Three Things Companies Must Do to Prepare for GDPR
May 25, 2018. That is the date the European General Data Protection Regulation (GDPR) goes into effect. GDPR is a European Union (EU) regulation which outlines and mandates proper handling and compliance for personal data of EU residents. There are still several open interpretations regarding operational requirements and detailed guidance to be fully compliant, but there are strict penalties. Companies found to be non-compliant with GDPR can be fined up to 4% of their global annual revenue or 20 Million Euros, whichever is higher. It is also assumed that less than 50% of global companies and organizations will be fully compliant with GDPR regulations by May 25, 2018.
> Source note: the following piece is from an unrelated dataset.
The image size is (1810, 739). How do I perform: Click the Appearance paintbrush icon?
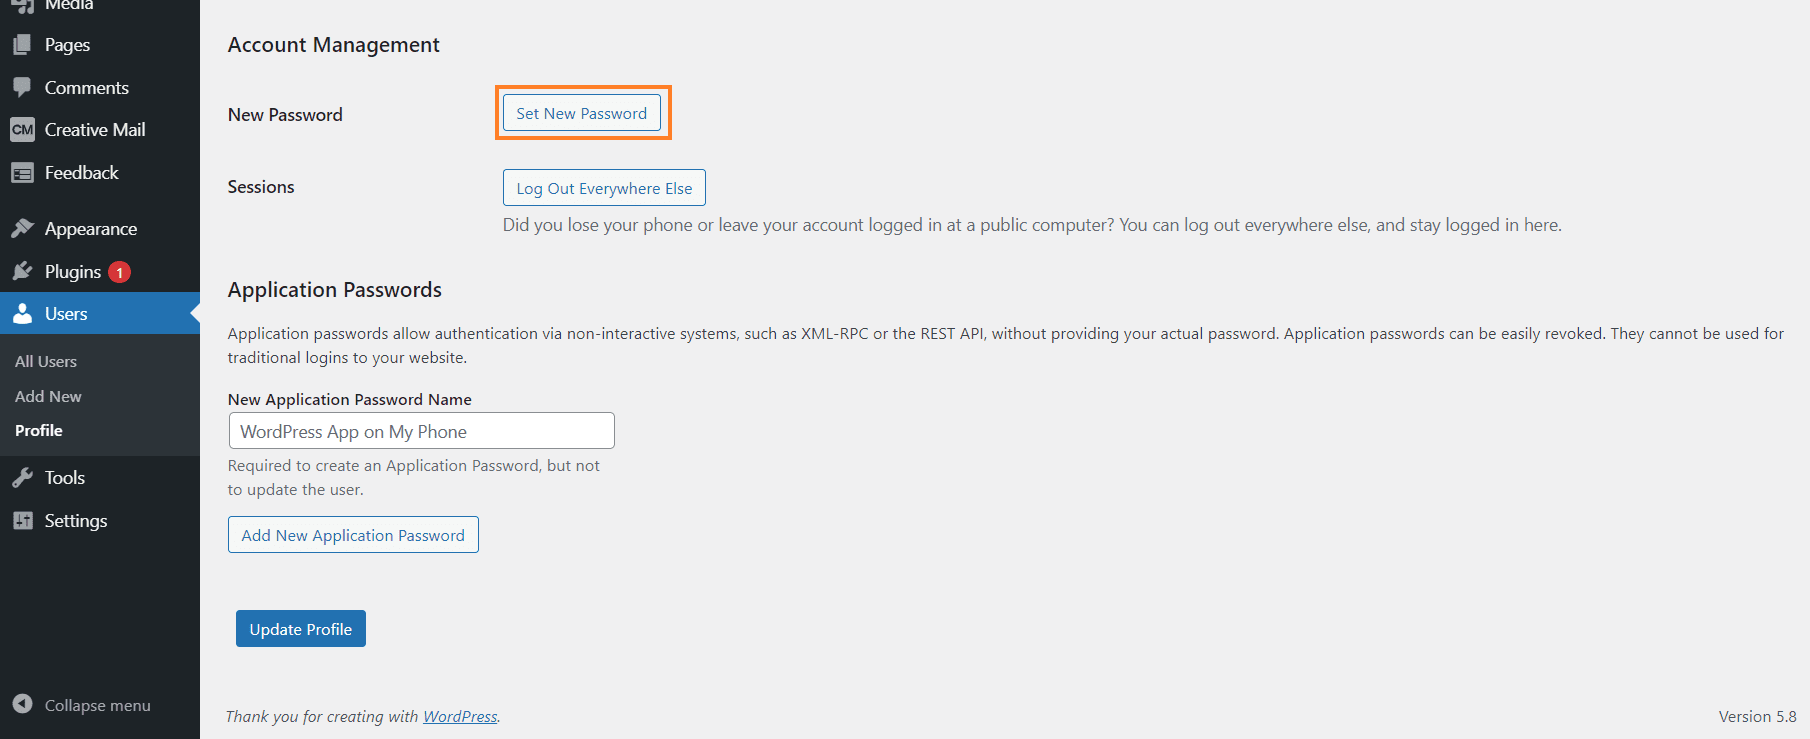[x=22, y=229]
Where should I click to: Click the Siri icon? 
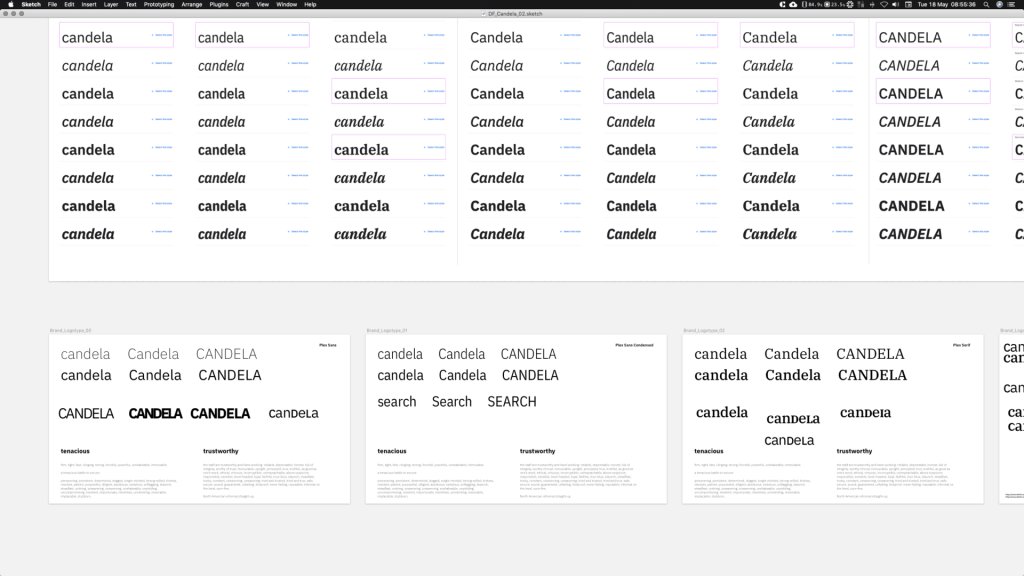click(x=999, y=4)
The focus for GDPR regulation is to stress a guideline and mandatory practices to protect privacy and personal data. Personal data can be interpreted to be any piece of information that can lead to the specific identification of an individual. Examples can be addresses, employee ID numbers, IP addresses, social security identifiers, or transaction records. While privacy is the key, there are underlying needs for every organization around security to protect their customers and consumers personal data. At a high-level here are three things companies must do to prepare for GDPR:
Identify and Secure Personal Data
Companies and organizations must have a full scope of the personal data retained for customers and consumers. The key records of consumers, accounts, and information must be understood, located, and specified for the legal, IT, and security teams within the company. By having a clear assessment of the data retained by the company, an IT department can identify areas and applications where data is stored, transferred, and shared to reduce the visibility or availability of the data outside of resources that need the access. The company’s security team can restrict internal and external access to all resources within the company to further reduce the risk of available personal data to that outside of the organization or those attempting to hack company systems, networks, or devices. The company’s legal team can understand and manage the risk of the company appropriately through its terms and conditions with customers and vendors.
Establish GDPR Compliance Quickly
The penalties for non-compliance with GDPR are severe. The loss of customer trust can be much more severe and damaging to a company’s reputation. Compliance is a requirement for those companies that secure data for EU residents in Europe or abroad. If any services are provided for EU residents, GDPR compliance is mandatory. This is a daunting task. Full assessments are required. Awareness and communication is needed within the business, across products and services, and between departments. Companies must invest in GDPR privacy and security readiness assessments to avoid non-compliance. By working with security and privacy experts and consultants through Unisys, companies can reduce the amount of time to meet compliance standards dramatically.
Monitor and Maintain GDPR Compliance
In a world of evolving cybersecurity threats and developing technology, maintaining an environment that is fully compliant can be extremely challenging. Performing an assessment and establishing compliance with GDPR regulations is fantastic. However, the final step is to ensure that your organization monitors and maintains compliance. Companies need to implement a security framework throughout the organization which will review, detect, and report any potential violations for a quick resolution. Continuous monitoring and maintenance by employing managed security services from proven experts is a primary method to meet this requirement.
Achieving and maintaining GDPR compliance requires strict implementation of technical and organizational measures to identify, control, and manage personal data within your organization.